Spruch:
Dem Revisionsrekurs wird nicht Folge gegeben.
Text
Begründung
Im Zuge der Veräußerung der der Gemeinschuldnerin gehörenden, mit Pfandrechten zugunsten der Revisionsrekurswerberin im ersten Rang belasteten Liegenschaftsanteile veräußerte der Masseverwalter mit Genehmigung des Gläubigerausschusses ua einen Liegenschaftsanteil an Dkfm. Karl H***** zum Kaufpreis von S 5,300.010; im Kaufvertrag ist festgehalten, dass Gegenstand dieses Vertrages die erst teilweise errichteten Wohnungen Top 4a, Top 5 und Top 10 sind und zum Top 5 und Top 10 je ein Garagenplatz gehört; weiters wurde vereinbart, dass der Kaufvertrag wirksam wird, sobald die konkursgerichtliche Genehmigung hiefür erteilt wird, und die Übergabe der Liegenschaft unmittelbar nach dieser Genehmigung stattfindet; die konkursgerichtliche Genehmigung wurde in der Folge auch erteilt.
In der Verteilungstagsatzung vom 7. 5. 1999 meldete der genannten Käufer ua eine Forderung von S 200.000 ("für einen Autoabstellplatz") an. Er brachte dazu vor, er habe Wohnungen mit zwei Garagenabstellplätzen gekauft, bisher jedoch nur einen erhalten. Im Zuge der Nutzwertfeststellung sei ein Gutachten erstellt worden, in dem einer von ihm gekauften Wohnung ein Abstellplatz nicht zugeordnet worden sei. Der aus der Nichtzuordnung und Nichtübergabe dieses Autoabstellplatzes resultierende Anspruch sei aus der Verwertung der Sondermasse entstanden und daher im Rahmen der Meistbotverteilung zu berücksichtigen.
Der Masseverwalter und die erstrangig besicherte Pfandgläubigerin erhoben Widerspruch gegen die Forderungsanmeldung. Der Masseverwalter brachte vor, dass "die Masse hinsichtlich des Abstellplatzes ohnedies noch erfüllungsfähig sei" und stellte den Betrag S 200.000 der Höhe nach außer Streit. Die Pfandgläubigerin erhob Widerspruch, weil der Anspruch des Käufers, wenn er bestehen sollte, keine Sondermassekosten, sondern einen "allgemeinen" Anspruch der allgemeinen Konkursmasse gegenüber darstelle.
Das Erstgericht wies im angefochtenen Verteilungsbeschluss ua dem genannten Käufer S 200.000 als Vorzugskosten nach § 49 KO zu. Den Masseverwalter und die Pfandgläubigerin verwies es zur Erledigung ihrer gegen die Berücksichtigung des Anspruches des Käufers erhobenen Widersprüche gemäß § 231 Abs 1 EO auf den Rechtsweg, weil der nicht übergebene Autoabstellplatz Teil des Kaufgegenstandes sei und sich deshalb der Anspruch des Gläubigers auf den Kaufgegenstand beziehe. Ob diese Forderung dem Gläubiger zustehe, hänge von der strittigen Tatfrage ab, ob der Masseverwalter den zweiten Autoabstellplatz noch übergebe bzw noch übergeben könne.

GEZEIGTE DATEN:
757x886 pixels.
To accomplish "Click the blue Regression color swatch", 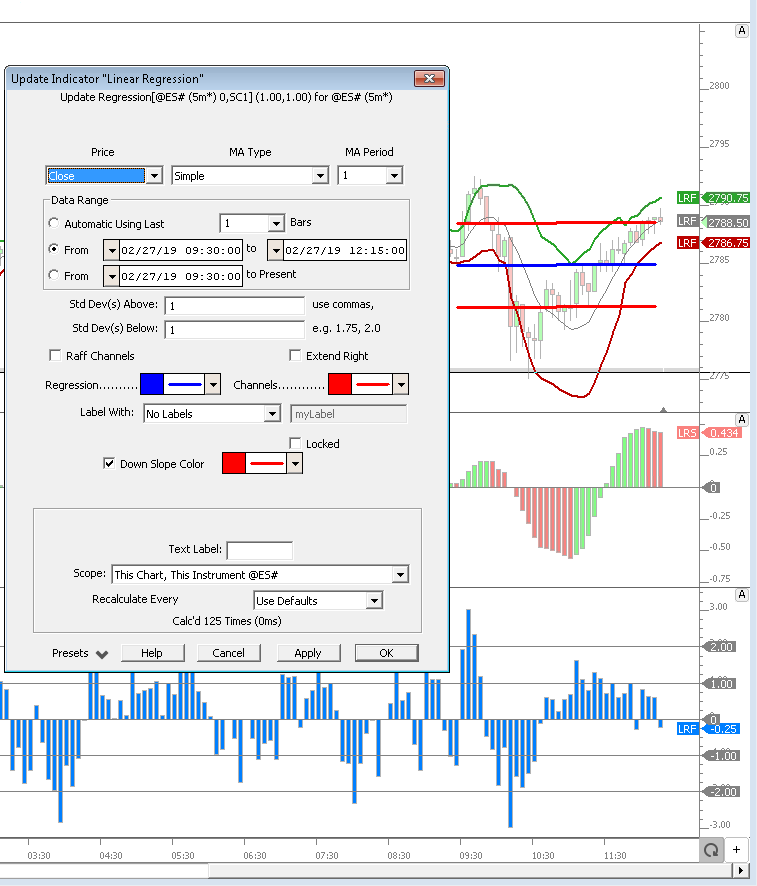I will 152,384.

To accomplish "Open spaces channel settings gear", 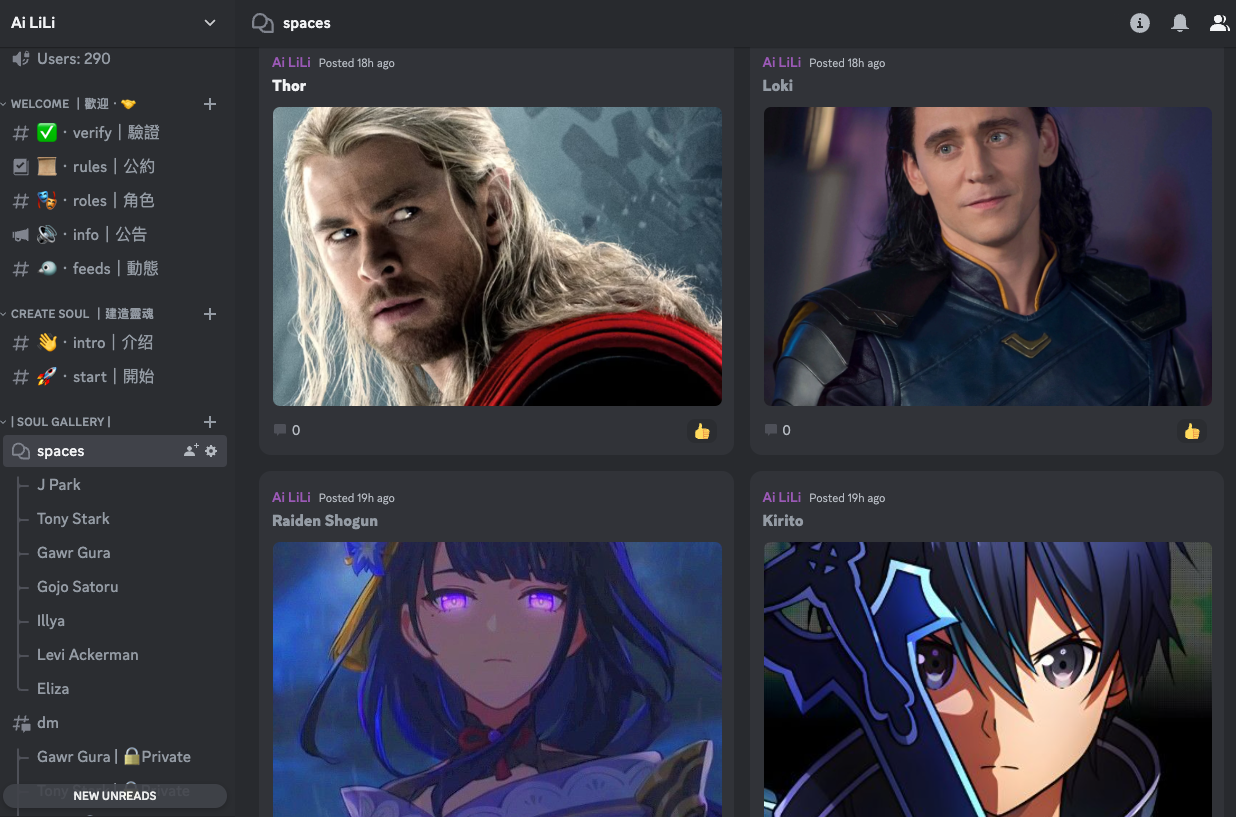I will [x=211, y=451].
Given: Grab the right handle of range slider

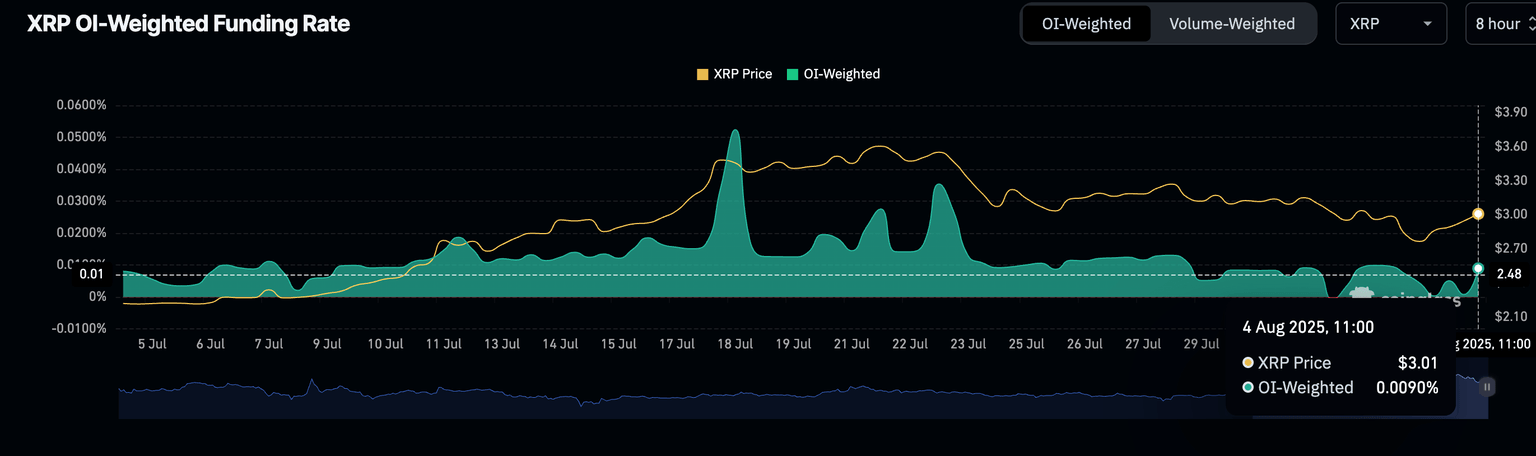Looking at the screenshot, I should pos(1487,386).
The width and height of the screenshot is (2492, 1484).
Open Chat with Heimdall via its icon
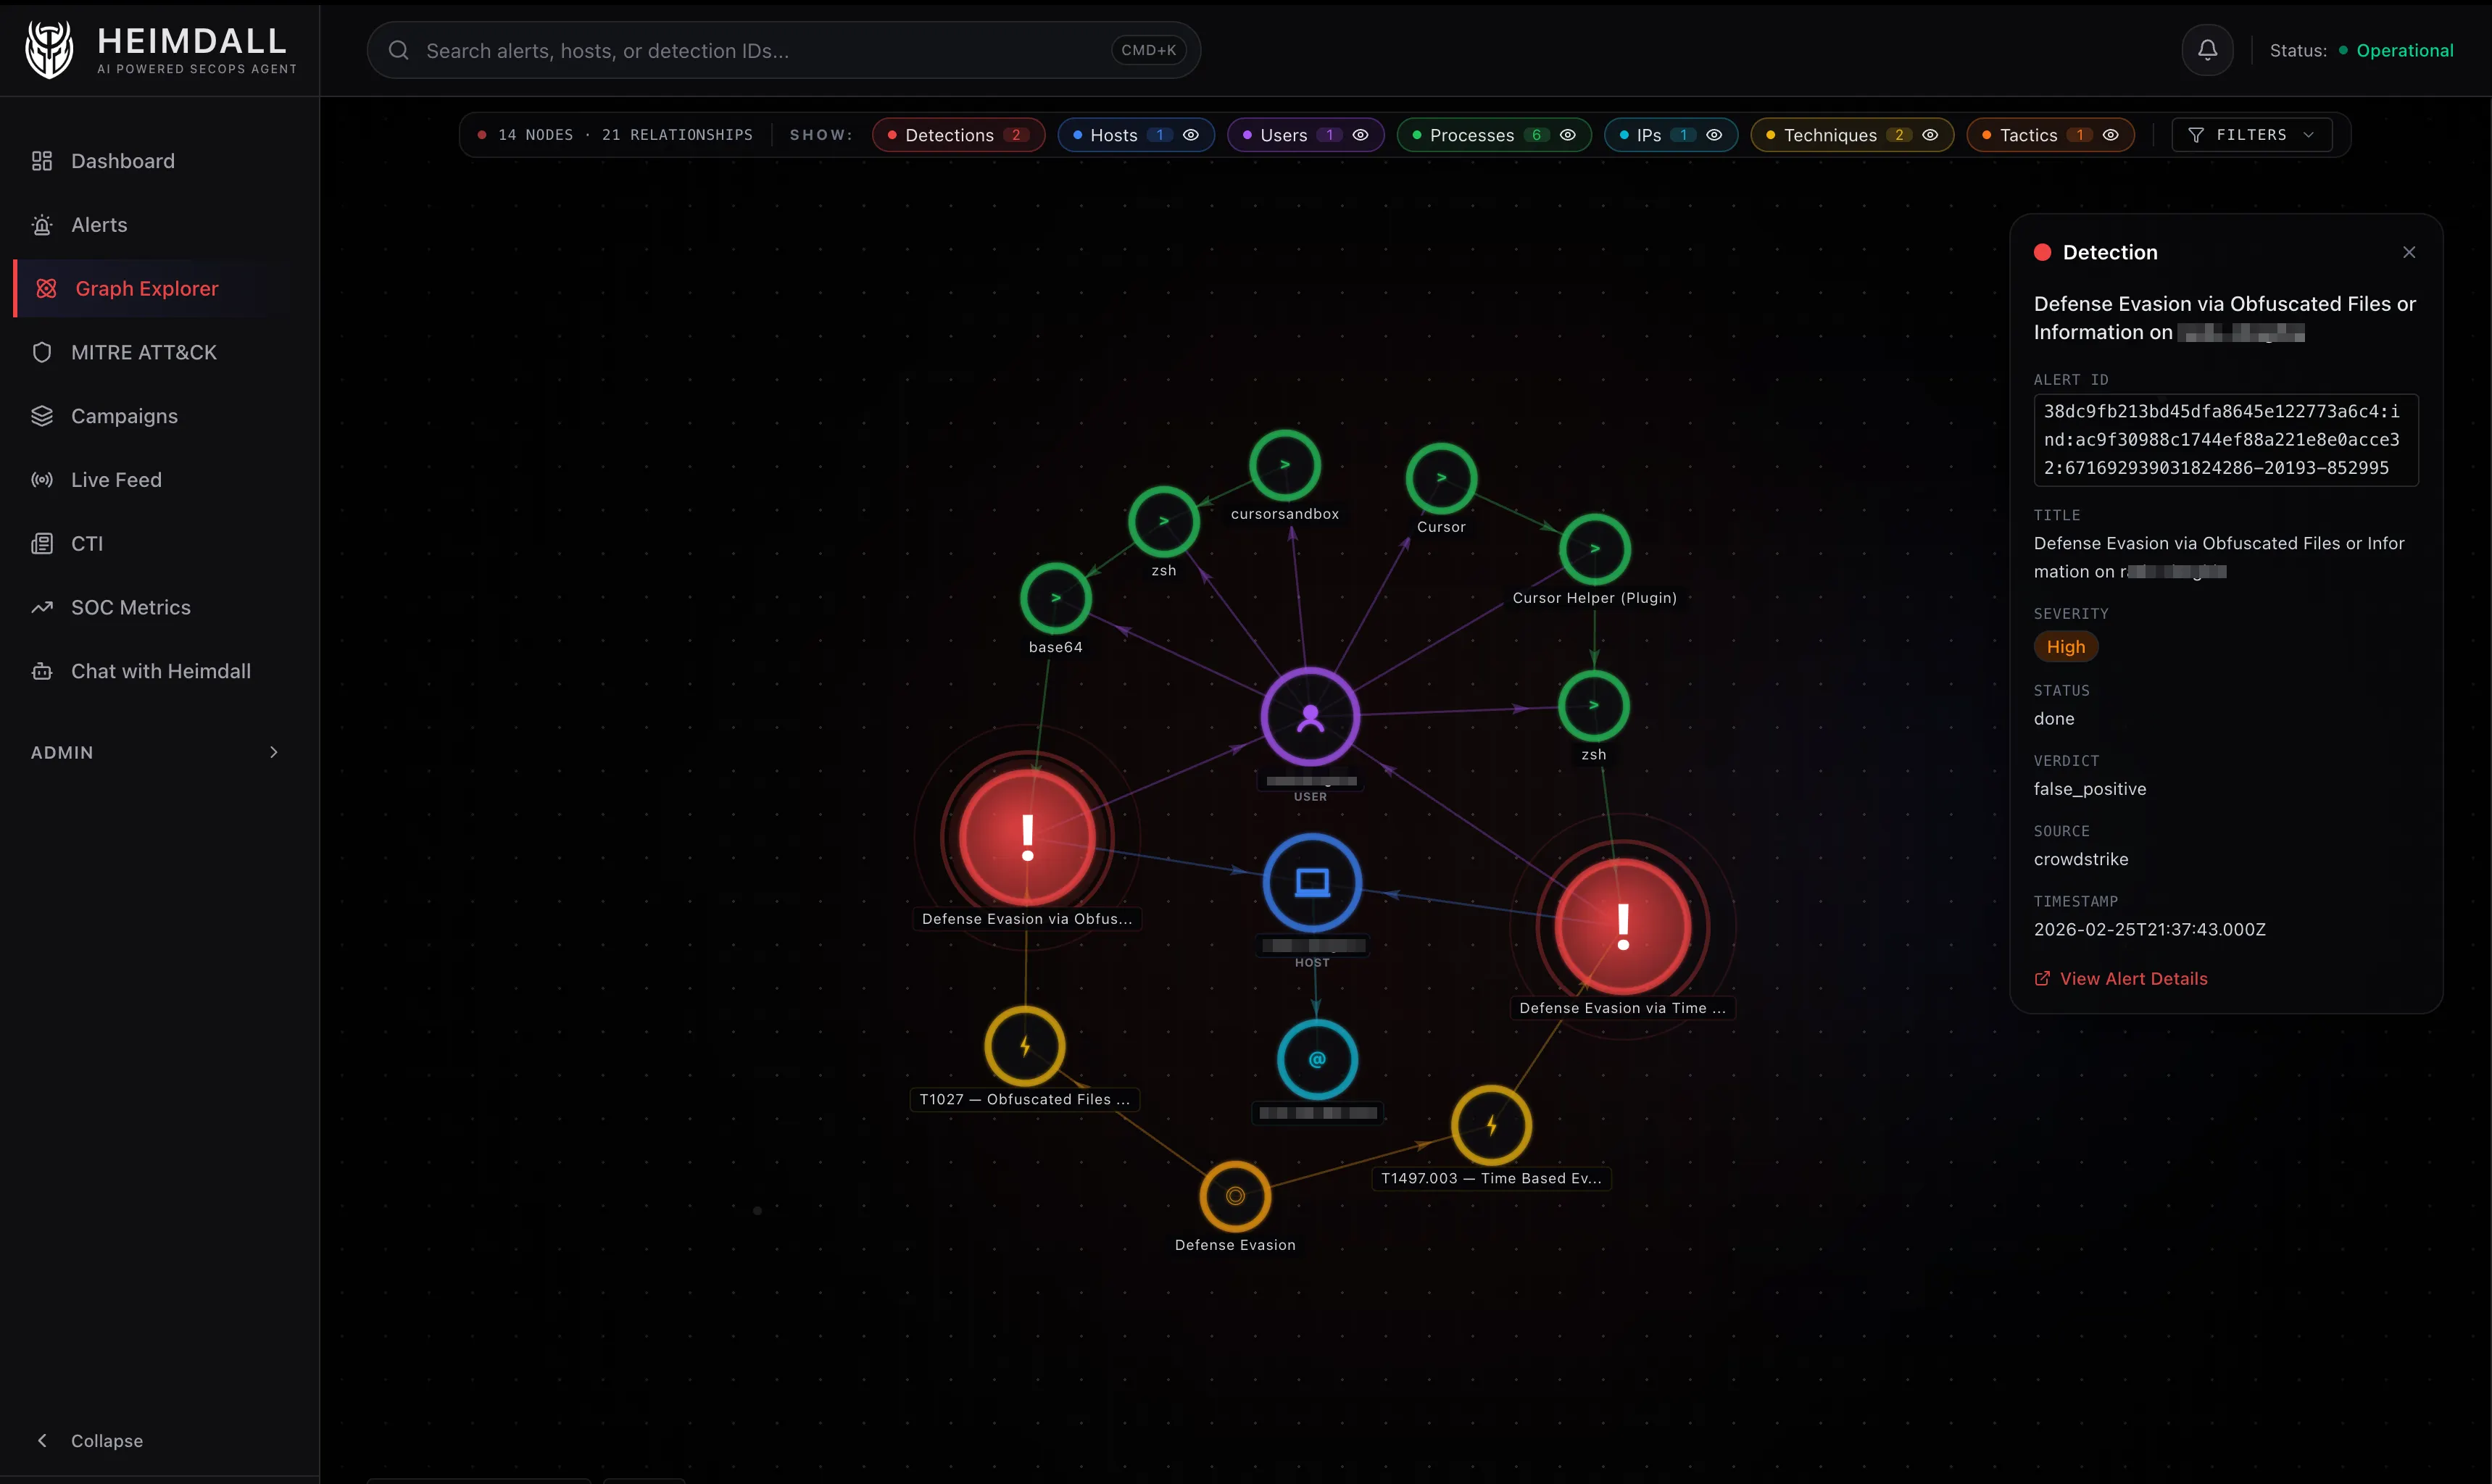click(x=41, y=671)
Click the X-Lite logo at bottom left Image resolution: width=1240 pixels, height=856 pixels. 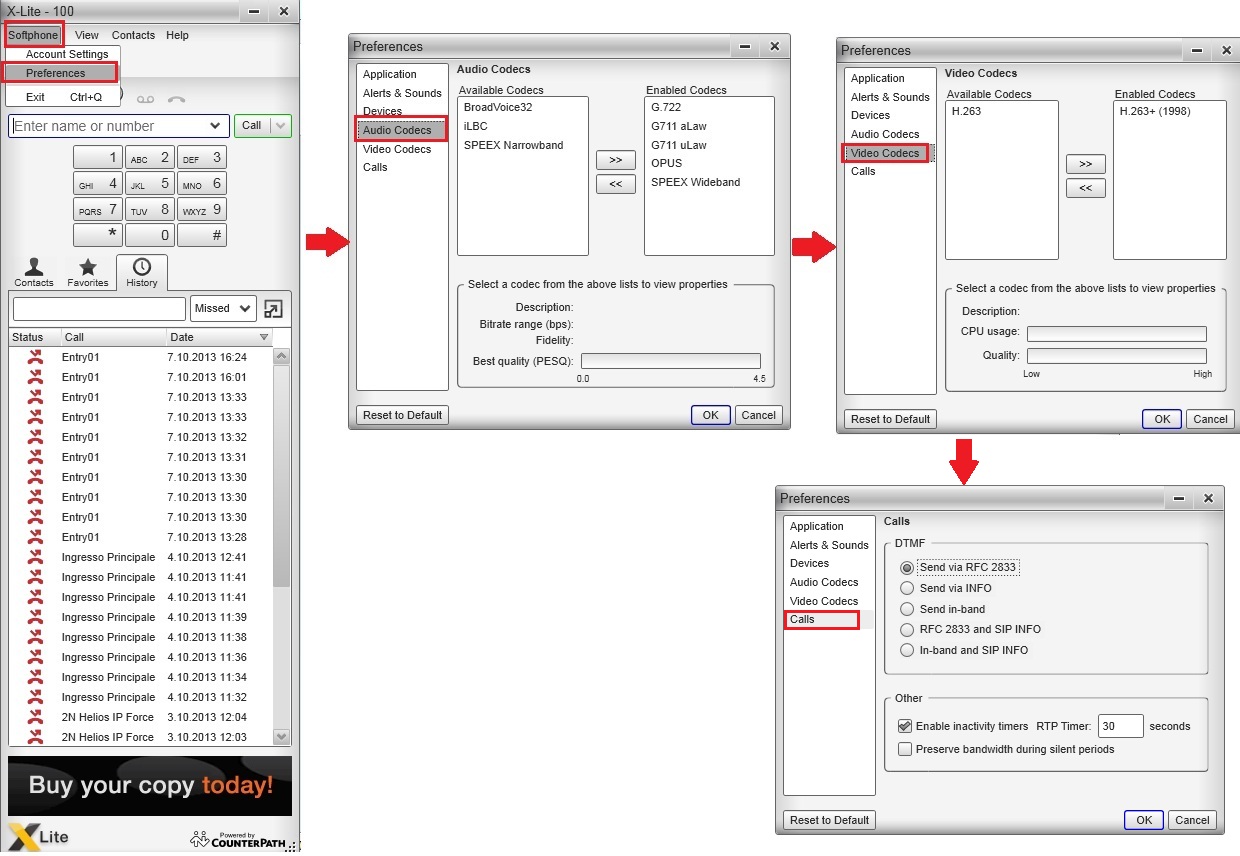(x=40, y=835)
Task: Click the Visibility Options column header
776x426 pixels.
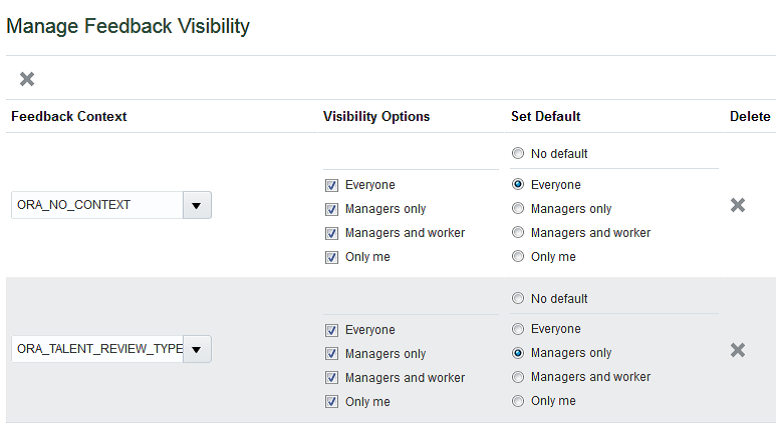Action: [376, 116]
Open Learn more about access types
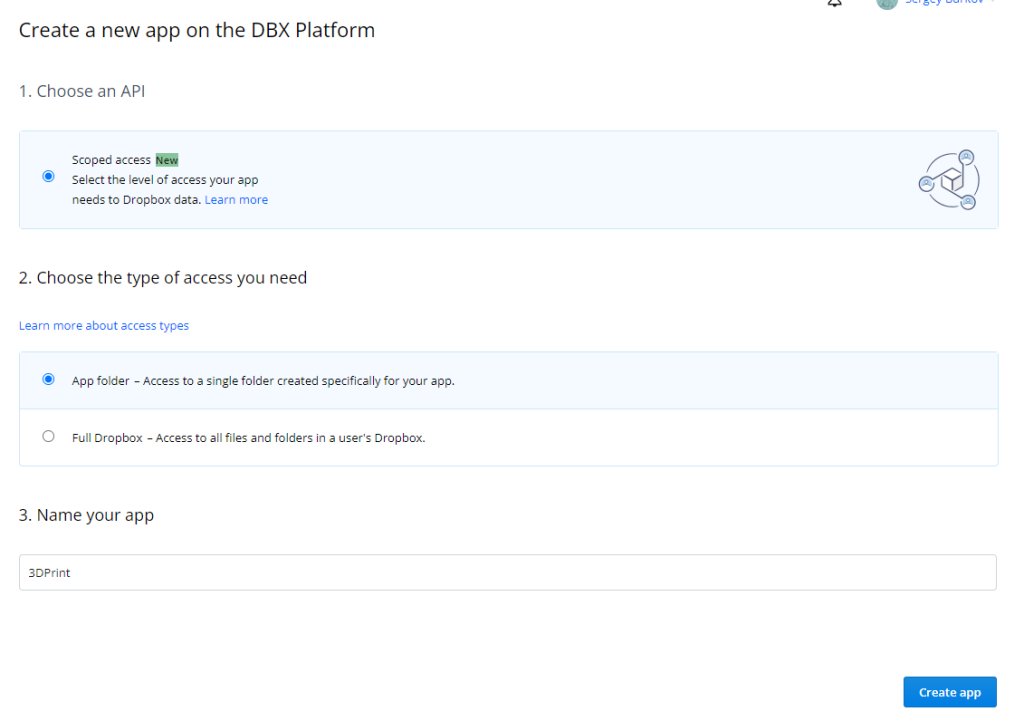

ANWEISUNGEN:
1. Entnimm der Gerichtsentscheidung die Passage, die mit "Das Erstgericht wies" beginnt und bis "noch übergeben könne." reicht, und gib sie wortgetreu wieder.
2. An welchem Tag fand laut der Gerichtsentscheidung die Verteilungstagsatzung statt?

LÖSUNGEN:
1.
Das Erstgericht wies im angefochtenen Verteilungsbeschluss ua dem genannten Käufer S 200.000 als Vorzugskosten nach § 49 KO zu. Den Masseverwalter und die Pfandgläubigerin verwies es zur Erledigung ihrer gegen die Berücksichtigung des Anspruches des Käufers erhobenen Widersprüche gemäß § 231 Abs 1 EO auf den Rechtsweg, weil der nicht übergebene Autoabstellplatz Teil des Kaufgegenstandes sei und sich deshalb der Anspruch des Gläubigers auf den Kaufgegenstand beziehe. Ob diese Forderung dem Gläubiger zustehe, hänge von der strittigen Tatfrage ab, ob der Masseverwalter den zweiten Autoabstellplatz noch übergebe bzw noch übergeben könne.

2. Am 7. 5. 1999.